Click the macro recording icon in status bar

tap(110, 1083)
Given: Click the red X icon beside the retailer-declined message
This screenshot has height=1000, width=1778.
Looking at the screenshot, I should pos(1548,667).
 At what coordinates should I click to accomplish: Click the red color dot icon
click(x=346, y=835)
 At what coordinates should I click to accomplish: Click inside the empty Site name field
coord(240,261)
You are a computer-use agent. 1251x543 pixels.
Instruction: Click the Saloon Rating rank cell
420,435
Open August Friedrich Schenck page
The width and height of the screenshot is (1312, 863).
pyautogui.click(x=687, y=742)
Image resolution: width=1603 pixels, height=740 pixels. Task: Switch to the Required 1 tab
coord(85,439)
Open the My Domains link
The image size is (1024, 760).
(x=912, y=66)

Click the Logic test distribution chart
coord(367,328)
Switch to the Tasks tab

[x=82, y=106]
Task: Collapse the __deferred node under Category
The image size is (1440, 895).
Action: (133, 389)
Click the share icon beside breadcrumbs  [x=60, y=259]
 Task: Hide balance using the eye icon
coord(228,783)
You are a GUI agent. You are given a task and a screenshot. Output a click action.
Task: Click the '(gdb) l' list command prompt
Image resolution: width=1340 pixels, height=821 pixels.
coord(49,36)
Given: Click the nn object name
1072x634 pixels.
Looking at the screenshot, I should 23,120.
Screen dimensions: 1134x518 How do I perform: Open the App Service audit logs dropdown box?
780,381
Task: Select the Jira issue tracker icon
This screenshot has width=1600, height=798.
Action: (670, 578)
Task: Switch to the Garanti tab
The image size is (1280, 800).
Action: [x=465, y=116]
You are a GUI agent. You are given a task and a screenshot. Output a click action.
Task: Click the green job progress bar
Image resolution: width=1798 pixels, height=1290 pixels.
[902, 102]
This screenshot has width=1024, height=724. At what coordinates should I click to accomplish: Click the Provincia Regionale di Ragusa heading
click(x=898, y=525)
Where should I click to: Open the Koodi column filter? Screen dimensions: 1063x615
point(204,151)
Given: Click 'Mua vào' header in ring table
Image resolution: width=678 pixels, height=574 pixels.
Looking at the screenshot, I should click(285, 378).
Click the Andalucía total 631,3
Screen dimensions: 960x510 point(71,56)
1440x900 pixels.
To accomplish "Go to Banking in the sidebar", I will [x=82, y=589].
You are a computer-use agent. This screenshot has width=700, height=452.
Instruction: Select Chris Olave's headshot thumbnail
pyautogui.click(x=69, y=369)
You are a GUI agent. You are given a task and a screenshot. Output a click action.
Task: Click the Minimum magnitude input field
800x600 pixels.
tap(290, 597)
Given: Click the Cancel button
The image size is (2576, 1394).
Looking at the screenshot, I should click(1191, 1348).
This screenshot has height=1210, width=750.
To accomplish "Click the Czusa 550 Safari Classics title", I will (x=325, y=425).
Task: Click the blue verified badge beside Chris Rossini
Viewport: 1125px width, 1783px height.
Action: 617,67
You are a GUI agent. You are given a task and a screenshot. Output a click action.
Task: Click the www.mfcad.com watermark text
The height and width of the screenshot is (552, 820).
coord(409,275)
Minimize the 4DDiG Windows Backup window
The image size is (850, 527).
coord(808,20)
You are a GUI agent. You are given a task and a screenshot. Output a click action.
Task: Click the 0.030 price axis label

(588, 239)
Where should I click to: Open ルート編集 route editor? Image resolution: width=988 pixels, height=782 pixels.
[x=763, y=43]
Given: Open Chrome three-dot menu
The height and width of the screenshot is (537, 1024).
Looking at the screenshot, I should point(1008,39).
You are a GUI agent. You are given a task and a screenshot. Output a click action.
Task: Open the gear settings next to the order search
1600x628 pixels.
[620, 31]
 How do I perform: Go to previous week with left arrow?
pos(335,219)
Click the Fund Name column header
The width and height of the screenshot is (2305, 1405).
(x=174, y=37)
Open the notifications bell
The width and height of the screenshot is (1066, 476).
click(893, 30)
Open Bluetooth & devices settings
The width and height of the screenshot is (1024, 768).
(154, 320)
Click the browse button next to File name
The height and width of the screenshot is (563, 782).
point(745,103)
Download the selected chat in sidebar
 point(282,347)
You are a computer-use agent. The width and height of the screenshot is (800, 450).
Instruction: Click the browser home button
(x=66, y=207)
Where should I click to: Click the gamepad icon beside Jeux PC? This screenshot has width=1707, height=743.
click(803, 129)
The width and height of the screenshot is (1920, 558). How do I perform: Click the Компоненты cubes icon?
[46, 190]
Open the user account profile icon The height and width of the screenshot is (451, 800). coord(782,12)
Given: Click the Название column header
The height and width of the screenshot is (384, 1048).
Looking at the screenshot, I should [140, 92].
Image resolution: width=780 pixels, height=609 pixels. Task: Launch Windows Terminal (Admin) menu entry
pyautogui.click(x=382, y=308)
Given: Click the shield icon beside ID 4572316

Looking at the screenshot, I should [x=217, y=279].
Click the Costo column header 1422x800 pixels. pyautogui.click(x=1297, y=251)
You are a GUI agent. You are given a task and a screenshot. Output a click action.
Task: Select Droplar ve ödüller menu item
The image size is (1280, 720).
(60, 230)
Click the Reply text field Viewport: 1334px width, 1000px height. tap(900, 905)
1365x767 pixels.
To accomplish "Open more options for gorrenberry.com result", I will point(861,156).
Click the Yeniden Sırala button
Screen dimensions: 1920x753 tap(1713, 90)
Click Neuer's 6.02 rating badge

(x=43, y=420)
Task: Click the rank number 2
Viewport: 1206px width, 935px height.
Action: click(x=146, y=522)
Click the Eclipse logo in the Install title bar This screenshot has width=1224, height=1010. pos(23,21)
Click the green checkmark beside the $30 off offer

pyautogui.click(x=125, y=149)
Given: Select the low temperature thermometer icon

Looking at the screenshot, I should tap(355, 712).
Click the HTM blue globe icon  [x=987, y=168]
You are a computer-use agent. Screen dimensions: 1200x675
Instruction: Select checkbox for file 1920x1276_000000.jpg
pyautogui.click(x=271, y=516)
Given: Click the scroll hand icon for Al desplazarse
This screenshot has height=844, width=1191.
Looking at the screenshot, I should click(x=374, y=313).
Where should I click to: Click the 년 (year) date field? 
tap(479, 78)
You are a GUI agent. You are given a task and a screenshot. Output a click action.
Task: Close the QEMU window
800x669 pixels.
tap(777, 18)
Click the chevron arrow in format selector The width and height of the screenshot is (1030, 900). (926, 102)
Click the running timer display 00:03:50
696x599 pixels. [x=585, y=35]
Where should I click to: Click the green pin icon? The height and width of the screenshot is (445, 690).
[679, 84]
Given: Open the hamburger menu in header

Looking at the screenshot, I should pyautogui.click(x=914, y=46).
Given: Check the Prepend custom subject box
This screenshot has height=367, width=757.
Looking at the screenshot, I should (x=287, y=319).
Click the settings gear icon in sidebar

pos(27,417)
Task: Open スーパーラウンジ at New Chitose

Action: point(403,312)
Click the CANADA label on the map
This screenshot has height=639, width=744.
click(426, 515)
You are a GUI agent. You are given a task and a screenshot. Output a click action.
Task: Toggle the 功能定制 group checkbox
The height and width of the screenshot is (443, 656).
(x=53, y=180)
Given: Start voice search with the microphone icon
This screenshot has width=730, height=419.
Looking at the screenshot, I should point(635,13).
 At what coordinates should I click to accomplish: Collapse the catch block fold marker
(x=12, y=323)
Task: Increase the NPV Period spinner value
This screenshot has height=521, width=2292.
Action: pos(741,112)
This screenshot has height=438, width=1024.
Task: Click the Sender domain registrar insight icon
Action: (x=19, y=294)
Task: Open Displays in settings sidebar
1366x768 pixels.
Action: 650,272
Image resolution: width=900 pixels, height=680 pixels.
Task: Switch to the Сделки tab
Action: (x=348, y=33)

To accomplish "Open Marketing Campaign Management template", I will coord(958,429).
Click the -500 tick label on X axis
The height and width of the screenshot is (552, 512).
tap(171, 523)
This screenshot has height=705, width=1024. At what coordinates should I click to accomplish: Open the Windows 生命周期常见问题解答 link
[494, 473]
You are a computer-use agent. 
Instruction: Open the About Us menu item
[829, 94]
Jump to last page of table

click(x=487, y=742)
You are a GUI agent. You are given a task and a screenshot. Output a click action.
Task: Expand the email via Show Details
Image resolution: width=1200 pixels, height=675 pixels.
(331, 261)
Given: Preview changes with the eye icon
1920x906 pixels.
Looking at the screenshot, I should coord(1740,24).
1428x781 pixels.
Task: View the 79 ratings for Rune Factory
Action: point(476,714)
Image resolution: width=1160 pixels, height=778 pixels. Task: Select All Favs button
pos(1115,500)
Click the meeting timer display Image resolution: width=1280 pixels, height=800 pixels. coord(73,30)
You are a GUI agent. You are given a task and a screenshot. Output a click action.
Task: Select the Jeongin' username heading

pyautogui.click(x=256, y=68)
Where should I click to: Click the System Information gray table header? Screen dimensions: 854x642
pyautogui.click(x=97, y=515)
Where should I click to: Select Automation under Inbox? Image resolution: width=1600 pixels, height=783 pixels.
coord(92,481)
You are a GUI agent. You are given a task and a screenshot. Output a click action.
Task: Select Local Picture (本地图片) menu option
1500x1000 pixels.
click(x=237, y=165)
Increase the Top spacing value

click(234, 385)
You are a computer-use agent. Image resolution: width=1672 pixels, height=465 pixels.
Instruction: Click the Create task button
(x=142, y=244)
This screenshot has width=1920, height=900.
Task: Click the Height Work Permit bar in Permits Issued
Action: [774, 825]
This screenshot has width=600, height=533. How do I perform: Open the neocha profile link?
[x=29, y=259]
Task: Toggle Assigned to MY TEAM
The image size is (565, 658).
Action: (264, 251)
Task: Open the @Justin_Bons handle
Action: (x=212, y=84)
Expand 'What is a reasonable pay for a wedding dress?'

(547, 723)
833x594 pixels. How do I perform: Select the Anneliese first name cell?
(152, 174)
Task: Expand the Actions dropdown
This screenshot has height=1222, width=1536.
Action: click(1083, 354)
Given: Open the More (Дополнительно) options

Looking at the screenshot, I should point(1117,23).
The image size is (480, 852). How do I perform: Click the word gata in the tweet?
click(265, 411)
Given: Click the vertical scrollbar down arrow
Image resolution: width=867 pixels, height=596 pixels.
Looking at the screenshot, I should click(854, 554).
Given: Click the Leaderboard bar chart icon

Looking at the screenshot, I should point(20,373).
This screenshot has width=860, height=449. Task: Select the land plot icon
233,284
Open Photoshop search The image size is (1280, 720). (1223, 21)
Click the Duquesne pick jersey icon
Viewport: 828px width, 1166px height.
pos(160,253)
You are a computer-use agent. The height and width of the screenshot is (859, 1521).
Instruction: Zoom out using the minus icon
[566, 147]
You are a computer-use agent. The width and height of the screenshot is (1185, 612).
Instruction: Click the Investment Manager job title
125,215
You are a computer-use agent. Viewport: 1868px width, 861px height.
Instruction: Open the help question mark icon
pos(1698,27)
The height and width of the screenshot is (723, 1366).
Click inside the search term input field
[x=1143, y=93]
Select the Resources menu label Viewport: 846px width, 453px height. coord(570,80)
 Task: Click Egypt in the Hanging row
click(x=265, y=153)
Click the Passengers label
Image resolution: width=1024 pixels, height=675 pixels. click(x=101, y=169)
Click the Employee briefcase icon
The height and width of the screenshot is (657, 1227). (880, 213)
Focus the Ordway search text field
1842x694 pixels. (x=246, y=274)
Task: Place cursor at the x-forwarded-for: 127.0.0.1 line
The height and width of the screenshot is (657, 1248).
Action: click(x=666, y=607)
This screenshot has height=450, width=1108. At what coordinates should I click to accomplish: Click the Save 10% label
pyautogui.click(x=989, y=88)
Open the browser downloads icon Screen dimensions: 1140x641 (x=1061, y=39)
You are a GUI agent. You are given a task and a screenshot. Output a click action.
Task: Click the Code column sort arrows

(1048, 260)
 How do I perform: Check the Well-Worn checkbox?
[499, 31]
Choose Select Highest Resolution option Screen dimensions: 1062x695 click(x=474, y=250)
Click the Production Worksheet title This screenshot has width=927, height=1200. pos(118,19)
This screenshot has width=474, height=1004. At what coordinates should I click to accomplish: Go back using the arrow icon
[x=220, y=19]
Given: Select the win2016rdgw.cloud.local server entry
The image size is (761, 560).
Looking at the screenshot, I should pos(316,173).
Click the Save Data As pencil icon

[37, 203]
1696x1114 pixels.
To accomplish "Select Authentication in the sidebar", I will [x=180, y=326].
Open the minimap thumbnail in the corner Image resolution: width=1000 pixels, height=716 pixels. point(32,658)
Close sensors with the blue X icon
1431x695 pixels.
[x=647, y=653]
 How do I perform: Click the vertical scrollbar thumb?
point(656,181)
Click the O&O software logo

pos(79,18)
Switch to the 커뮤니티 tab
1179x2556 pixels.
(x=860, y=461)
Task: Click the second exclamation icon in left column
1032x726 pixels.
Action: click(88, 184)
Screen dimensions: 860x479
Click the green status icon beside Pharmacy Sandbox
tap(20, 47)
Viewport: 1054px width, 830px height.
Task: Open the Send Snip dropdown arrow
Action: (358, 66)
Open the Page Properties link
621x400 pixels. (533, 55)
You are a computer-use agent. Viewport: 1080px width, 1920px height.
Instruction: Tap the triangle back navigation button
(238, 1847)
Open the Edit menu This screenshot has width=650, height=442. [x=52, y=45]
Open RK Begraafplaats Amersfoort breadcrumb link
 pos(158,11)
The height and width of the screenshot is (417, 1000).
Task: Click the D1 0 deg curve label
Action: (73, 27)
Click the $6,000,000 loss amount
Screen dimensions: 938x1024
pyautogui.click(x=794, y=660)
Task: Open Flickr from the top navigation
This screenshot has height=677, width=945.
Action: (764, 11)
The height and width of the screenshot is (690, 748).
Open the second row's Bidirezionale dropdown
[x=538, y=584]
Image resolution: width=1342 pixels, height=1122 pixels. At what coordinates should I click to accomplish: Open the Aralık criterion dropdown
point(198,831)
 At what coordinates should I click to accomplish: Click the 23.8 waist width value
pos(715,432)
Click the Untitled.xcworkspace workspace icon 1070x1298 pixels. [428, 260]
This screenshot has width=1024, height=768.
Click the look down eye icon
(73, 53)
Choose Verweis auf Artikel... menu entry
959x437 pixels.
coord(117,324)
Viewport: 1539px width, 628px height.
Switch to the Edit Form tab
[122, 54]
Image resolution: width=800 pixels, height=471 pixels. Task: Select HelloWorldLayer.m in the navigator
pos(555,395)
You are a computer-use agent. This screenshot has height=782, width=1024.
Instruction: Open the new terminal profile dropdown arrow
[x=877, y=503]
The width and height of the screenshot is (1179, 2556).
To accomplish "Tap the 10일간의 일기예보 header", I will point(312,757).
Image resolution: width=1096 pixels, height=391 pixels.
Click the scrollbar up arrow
..............................
** What is required **
Please copy out each line of the material that contains the string "Close".

** Answer to this task **
Task: Close the QEMU window
Close sensors with the blue X icon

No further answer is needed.